··· Text shown

The present invention in one embodiment includes a computer implemented method for performing a crawl of a web-site, that contains linked web pages. The invention includes retrieving a cookie corresponding to the root web page and retrieving a web page that is linked to said root web page by utilizing said cookie corresponding to said root web page to gain access to said hyperlinked web page.

Description

Description

CROSS-RELATED TO OTHER APPLICATIONS

This application claims benefit of U.S. Provisional Application 60/516,497 filed on Oct. 31, 2003.

FIELD OF THE INVENTION

The present invention relates generally to the retrieval of web pages, more particularly those requiring web browsers to accept cookies from a web server and then present cookies back to the web server in order to retrieve documents from the web server and how an Internet search engine crawler (referred to as a “bot”) can access these pages using cookies.

DESCRIPTION OF RELATED ART

The World Wide Web (“web”) contains a vast amount of information not currently accessible by prior art search engines due to the fact that search engine bots are incapable of identifying and presenting the appropriate credentials to gain access to web servers requiring cookies for interaction. Web servers use cookies, in many cases, to maintain critical user information so that it can function correctly. A web server is often made up of multiple pages that are linked to each other. When a user is visiting the web server, specific user information is transferred back and forth and stored on the user's computer for future access by the web server. The information is stored in what is widely known and referred to as cookies. When a user has cookies stored on their computer, the web server will often permit the user to access secondary pages. However, if the cookie has been erased by the user or the user does not have the cookie, then the web server will often transfer a user to a default page, typically the web site's initial or front page. Thus, even if the user has a specific and direct link to a secondary page, the user will be tranferred to the initial page if the user does not have the cookie that permits the direct access.

A web “crawl” consists of retrieving pages from a desired web server, saving the web pages in a repository, cataloging hyperlink references from each page retrieved and adding those hyperlinks to a retrieval queue for retrieval. Once the queue has been cleared, the crawl has been completed. Since current web crawlers (“bots”) do not accept and present cookies, they are incapable of accessing, retrieving and cataloging a target web site's documents (secondary pages) for use in search engine indexes, when those documents or secondary page requires a cookie for access. As such it is an object of the invention to provide a web crawler that employs cookies such that additional and secondary pages are available through a search engine.

······

* [Problem to work on]:
According to the cookie-crawler patent text, where does a web server often send a user who doesn't have the required cookie? The listing that comes next has no role in this exercise.

··· Given material

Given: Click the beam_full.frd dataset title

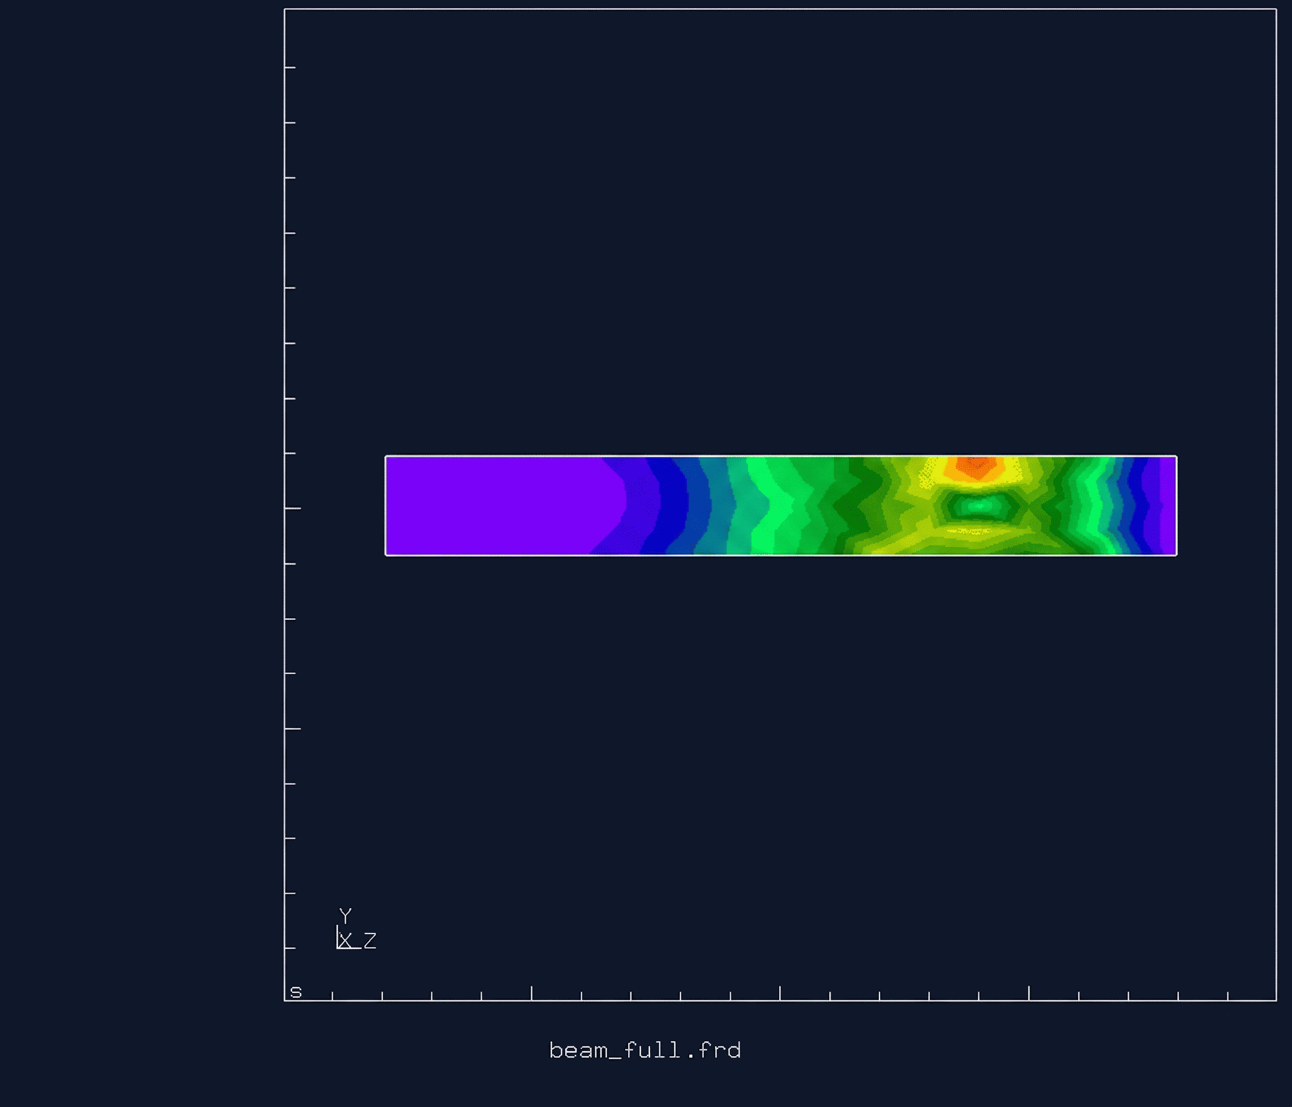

······

* [Solution]:
To a default page, typically the web site's initial or front page.